Do zrobienia:
Proszę zamienić „Safari” na „Chrome” we wszystkich wierszach poniżej i przepisać je, resztę pozostawiając bez zmian.

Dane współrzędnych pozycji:
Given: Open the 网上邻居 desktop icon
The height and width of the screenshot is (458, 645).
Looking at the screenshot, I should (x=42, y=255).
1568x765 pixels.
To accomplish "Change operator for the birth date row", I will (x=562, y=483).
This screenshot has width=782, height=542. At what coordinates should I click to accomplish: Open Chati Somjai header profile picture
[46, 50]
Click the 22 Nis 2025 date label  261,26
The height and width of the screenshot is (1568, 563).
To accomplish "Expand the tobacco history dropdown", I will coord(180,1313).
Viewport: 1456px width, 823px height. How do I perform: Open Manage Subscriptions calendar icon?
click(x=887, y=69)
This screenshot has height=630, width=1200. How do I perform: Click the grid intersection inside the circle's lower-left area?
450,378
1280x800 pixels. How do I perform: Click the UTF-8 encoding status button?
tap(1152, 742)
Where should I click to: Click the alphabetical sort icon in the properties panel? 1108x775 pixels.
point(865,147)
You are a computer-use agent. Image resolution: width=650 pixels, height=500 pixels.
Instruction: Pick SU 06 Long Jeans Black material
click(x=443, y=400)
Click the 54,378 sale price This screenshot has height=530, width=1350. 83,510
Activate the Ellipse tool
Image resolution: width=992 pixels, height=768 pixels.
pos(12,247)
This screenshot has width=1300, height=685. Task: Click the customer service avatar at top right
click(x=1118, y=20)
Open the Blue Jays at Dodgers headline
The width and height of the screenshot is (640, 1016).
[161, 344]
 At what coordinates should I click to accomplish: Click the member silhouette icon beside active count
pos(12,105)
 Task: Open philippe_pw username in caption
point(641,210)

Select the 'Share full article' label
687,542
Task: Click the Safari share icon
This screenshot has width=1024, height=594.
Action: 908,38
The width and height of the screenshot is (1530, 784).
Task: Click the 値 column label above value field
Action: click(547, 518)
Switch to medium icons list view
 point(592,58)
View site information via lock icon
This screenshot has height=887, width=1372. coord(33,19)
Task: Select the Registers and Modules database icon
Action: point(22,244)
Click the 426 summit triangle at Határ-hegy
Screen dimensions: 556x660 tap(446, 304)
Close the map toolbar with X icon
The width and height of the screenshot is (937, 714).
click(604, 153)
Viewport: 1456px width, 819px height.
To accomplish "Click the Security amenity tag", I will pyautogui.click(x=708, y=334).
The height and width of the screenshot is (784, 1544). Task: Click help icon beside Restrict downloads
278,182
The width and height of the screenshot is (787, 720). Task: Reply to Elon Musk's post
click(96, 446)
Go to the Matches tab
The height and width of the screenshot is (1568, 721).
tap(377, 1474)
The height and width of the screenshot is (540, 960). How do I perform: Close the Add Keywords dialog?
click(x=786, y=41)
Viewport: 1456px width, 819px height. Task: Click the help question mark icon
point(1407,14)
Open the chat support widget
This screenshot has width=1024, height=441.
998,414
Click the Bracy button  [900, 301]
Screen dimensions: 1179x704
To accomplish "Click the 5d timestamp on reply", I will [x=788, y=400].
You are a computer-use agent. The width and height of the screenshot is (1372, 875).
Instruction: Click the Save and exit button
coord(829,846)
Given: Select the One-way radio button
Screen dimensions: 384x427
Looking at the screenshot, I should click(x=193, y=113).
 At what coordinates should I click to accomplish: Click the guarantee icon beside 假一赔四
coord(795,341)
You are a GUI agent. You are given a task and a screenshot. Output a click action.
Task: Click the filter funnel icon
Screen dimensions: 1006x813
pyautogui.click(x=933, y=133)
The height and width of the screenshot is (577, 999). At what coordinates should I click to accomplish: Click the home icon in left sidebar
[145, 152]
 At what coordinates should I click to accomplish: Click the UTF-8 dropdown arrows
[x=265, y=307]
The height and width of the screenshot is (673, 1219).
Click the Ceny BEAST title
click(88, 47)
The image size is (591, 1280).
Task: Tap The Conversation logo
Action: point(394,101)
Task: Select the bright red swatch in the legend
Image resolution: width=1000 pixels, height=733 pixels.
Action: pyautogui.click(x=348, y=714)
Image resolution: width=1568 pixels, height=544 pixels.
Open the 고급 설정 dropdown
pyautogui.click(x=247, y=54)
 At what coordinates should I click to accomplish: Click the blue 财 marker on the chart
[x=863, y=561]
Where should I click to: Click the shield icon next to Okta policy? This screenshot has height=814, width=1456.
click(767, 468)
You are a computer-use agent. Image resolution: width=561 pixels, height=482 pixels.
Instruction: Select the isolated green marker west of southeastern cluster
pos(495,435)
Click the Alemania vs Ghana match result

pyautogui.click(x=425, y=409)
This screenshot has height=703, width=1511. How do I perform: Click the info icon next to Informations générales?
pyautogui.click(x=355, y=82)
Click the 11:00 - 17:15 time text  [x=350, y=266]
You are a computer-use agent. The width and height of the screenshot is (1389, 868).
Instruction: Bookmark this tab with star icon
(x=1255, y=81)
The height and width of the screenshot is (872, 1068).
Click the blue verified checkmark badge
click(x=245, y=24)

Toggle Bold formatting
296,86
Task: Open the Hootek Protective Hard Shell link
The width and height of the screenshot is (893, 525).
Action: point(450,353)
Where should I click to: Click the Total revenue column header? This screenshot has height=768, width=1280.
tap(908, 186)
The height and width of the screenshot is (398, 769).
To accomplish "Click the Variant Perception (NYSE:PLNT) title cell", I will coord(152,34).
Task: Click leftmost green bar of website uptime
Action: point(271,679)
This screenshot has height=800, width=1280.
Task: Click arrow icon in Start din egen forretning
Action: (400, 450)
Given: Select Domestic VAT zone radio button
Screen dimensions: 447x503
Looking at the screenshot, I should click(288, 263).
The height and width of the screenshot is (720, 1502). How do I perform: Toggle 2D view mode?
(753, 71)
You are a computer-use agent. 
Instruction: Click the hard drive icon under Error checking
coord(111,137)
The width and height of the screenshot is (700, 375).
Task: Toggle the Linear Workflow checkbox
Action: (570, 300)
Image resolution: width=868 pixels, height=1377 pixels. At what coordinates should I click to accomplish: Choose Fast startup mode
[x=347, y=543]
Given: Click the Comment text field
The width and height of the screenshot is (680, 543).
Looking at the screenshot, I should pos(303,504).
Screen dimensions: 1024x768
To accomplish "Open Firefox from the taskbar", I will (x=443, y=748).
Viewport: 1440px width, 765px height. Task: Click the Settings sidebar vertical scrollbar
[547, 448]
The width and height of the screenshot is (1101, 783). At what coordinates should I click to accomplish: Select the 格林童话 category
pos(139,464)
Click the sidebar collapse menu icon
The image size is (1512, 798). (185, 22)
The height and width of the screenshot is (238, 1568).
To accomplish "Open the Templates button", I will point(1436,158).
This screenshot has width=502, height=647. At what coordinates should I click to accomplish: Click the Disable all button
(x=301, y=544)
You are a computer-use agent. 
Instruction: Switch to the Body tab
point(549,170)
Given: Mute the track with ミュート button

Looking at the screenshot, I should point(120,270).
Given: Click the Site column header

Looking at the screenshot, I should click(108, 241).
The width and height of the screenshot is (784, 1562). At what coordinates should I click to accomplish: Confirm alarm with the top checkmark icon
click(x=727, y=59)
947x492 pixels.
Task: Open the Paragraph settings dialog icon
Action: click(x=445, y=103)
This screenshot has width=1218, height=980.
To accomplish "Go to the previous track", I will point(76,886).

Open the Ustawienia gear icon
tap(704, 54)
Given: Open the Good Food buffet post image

Odpowiedź na ćwiczenie:
Given: Open the 网上邻居 desktop icon
The height and width of the screenshot is (458, 645).
Looking at the screenshot, I should (x=42, y=255).
1568x765 pixels.
To accomplish "Change operator for the birth date row", I will (x=562, y=483).
This screenshot has width=782, height=542. At what coordinates should I click to accomplish: Open Chati Somjai header profile picture
[46, 50]
Click the 22 Nis 2025 date label  261,26
The height and width of the screenshot is (1568, 563).
To accomplish "Expand the tobacco history dropdown", I will coord(180,1313).
Viewport: 1456px width, 823px height. How do I perform: Open Manage Subscriptions calendar icon?
click(x=887, y=69)
This screenshot has height=630, width=1200. How do I perform: Click the grid intersection inside the circle's lower-left area?
450,378
1280x800 pixels. How do I perform: Click the UTF-8 encoding status button?
tap(1152, 742)
Where should I click to: Click the alphabetical sort icon in the properties panel? 1108x775 pixels.
point(865,147)
You are a computer-use agent. Image resolution: width=650 pixels, height=500 pixels.
Instruction: Pick SU 06 Long Jeans Black material
click(x=443, y=400)
Click the 54,378 sale price This screenshot has height=530, width=1350. 83,510
Activate the Ellipse tool
Image resolution: width=992 pixels, height=768 pixels.
pos(12,247)
This screenshot has width=1300, height=685. Task: Click the customer service avatar at top right
click(x=1118, y=20)
Open the Blue Jays at Dodgers headline
The width and height of the screenshot is (640, 1016).
[161, 344]
 At what coordinates should I click to accomplish: Click the member silhouette icon beside active count
pos(12,105)
 Task: Open philippe_pw username in caption
point(641,210)

Select the 'Share full article' label
687,542
Task: Click the Chrome share icon
This screenshot has width=1024, height=594.
Action: 908,38
The width and height of the screenshot is (1530, 784).
Task: Click the 値 column label above value field
Action: click(547, 518)
Switch to medium icons list view
 point(592,58)
View site information via lock icon
This screenshot has height=887, width=1372. coord(33,19)
Task: Select the Registers and Modules database icon
Action: point(22,244)
Click the 426 summit triangle at Határ-hegy
Screen dimensions: 556x660 tap(446, 304)
Close the map toolbar with X icon
The width and height of the screenshot is (937, 714).
click(604, 153)
Viewport: 1456px width, 819px height.
To accomplish "Click the Security amenity tag", I will pyautogui.click(x=708, y=334).
The height and width of the screenshot is (784, 1544). Task: Click help icon beside Restrict downloads
278,182
The width and height of the screenshot is (787, 720). Task: Reply to Elon Musk's post
click(96, 446)
Go to the Matches tab
The height and width of the screenshot is (1568, 721).
tap(377, 1474)
The height and width of the screenshot is (540, 960). How do I perform: Close the Add Keywords dialog?
click(x=786, y=41)
Viewport: 1456px width, 819px height. Task: Click the help question mark icon
point(1407,14)
Open the chat support widget
This screenshot has width=1024, height=441.
998,414
Click the Bracy button  [900, 301]
Screen dimensions: 1179x704
To accomplish "Click the 5d timestamp on reply", I will [x=788, y=400].
You are a computer-use agent. The width and height of the screenshot is (1372, 875).
Instruction: Click the Save and exit button
coord(829,846)
Given: Select the One-way radio button
Screen dimensions: 384x427
Looking at the screenshot, I should click(x=193, y=113).
 At what coordinates should I click to accomplish: Click the guarantee icon beside 假一赔四
coord(795,341)
You are a GUI agent. You are given a task and a screenshot. Output a click action.
Task: Click the filter funnel icon
Screen dimensions: 1006x813
pyautogui.click(x=933, y=133)
The height and width of the screenshot is (577, 999). At what coordinates should I click to accomplish: Click the home icon in left sidebar
[145, 152]
 At what coordinates should I click to accomplish: Click the UTF-8 dropdown arrows
[x=265, y=307]
The height and width of the screenshot is (673, 1219).
Click the Ceny BEAST title
click(88, 47)
The image size is (591, 1280).
Task: Tap The Conversation logo
Action: point(394,101)
Task: Select the bright red swatch in the legend
Image resolution: width=1000 pixels, height=733 pixels.
Action: pyautogui.click(x=348, y=714)
Image resolution: width=1568 pixels, height=544 pixels.
Open the 고급 설정 dropdown
pyautogui.click(x=247, y=54)
 At what coordinates should I click to accomplish: Click the blue 财 marker on the chart
[x=863, y=561]
Where should I click to: Click the shield icon next to Okta policy? This screenshot has height=814, width=1456.
click(767, 468)
You are a computer-use agent. Image resolution: width=561 pixels, height=482 pixels.
Instruction: Select the isolated green marker west of southeastern cluster
pos(495,435)
Click the Alemania vs Ghana match result

pyautogui.click(x=425, y=409)
This screenshot has height=703, width=1511. How do I perform: Click the info icon next to Informations générales?
pyautogui.click(x=355, y=82)
Click the 11:00 - 17:15 time text  [x=350, y=266]
You are a computer-use agent. The width and height of the screenshot is (1389, 868).
Instruction: Bookmark this tab with star icon
(x=1255, y=81)
The height and width of the screenshot is (872, 1068).
Click the blue verified checkmark badge
click(x=245, y=24)

Toggle Bold formatting
296,86
Task: Open the Hootek Protective Hard Shell link
The width and height of the screenshot is (893, 525).
Action: point(450,353)
Where should I click to: Click the Total revenue column header? This screenshot has height=768, width=1280.
tap(908, 186)
The height and width of the screenshot is (398, 769).
To accomplish "Click the Variant Perception (NYSE:PLNT) title cell", I will coord(152,34).
Task: Click leftmost green bar of website uptime
Action: point(271,679)
This screenshot has height=800, width=1280.
Task: Click arrow icon in Start din egen forretning
Action: (400, 450)
Given: Select Domestic VAT zone radio button
Screen dimensions: 447x503
Looking at the screenshot, I should click(288, 263).
The height and width of the screenshot is (720, 1502). How do I perform: Toggle 2D view mode?
(753, 71)
You are a computer-use agent. 
Instruction: Click the hard drive icon under Error checking
coord(111,137)
The width and height of the screenshot is (700, 375).
Task: Toggle the Linear Workflow checkbox
Action: (570, 300)
Image resolution: width=868 pixels, height=1377 pixels. At what coordinates should I click to accomplish: Choose Fast startup mode
[x=347, y=543]
Given: Click the Comment text field
The width and height of the screenshot is (680, 543).
Looking at the screenshot, I should pos(303,504).
Screen dimensions: 1024x768
To accomplish "Open Firefox from the taskbar", I will (x=443, y=748).
Viewport: 1440px width, 765px height. Task: Click the Settings sidebar vertical scrollbar
[547, 448]
The width and height of the screenshot is (1101, 783). At what coordinates should I click to accomplish: Select the 格林童话 category
pos(139,464)
Click the sidebar collapse menu icon
The image size is (1512, 798). (185, 22)
The height and width of the screenshot is (238, 1568).
To accomplish "Open the Templates button", I will point(1436,158).
This screenshot has width=502, height=647. At what coordinates should I click to accomplish: Click the Disable all button
(x=301, y=544)
You are a computer-use agent. 
Instruction: Switch to the Body tab
point(549,170)
Given: Mute the track with ミュート button

Looking at the screenshot, I should point(120,270).
Given: Click the Site column header

Looking at the screenshot, I should click(108, 241).
The width and height of the screenshot is (784, 1562). At what coordinates should I click to accomplish: Confirm alarm with the top checkmark icon
click(x=727, y=59)
947x492 pixels.
Task: Open the Paragraph settings dialog icon
Action: click(x=445, y=103)
This screenshot has width=1218, height=980.
To accomplish "Go to the previous track", I will point(76,886).

Open the Ustawienia gear icon
tap(704, 54)
Given: Open the Good Food buffet post image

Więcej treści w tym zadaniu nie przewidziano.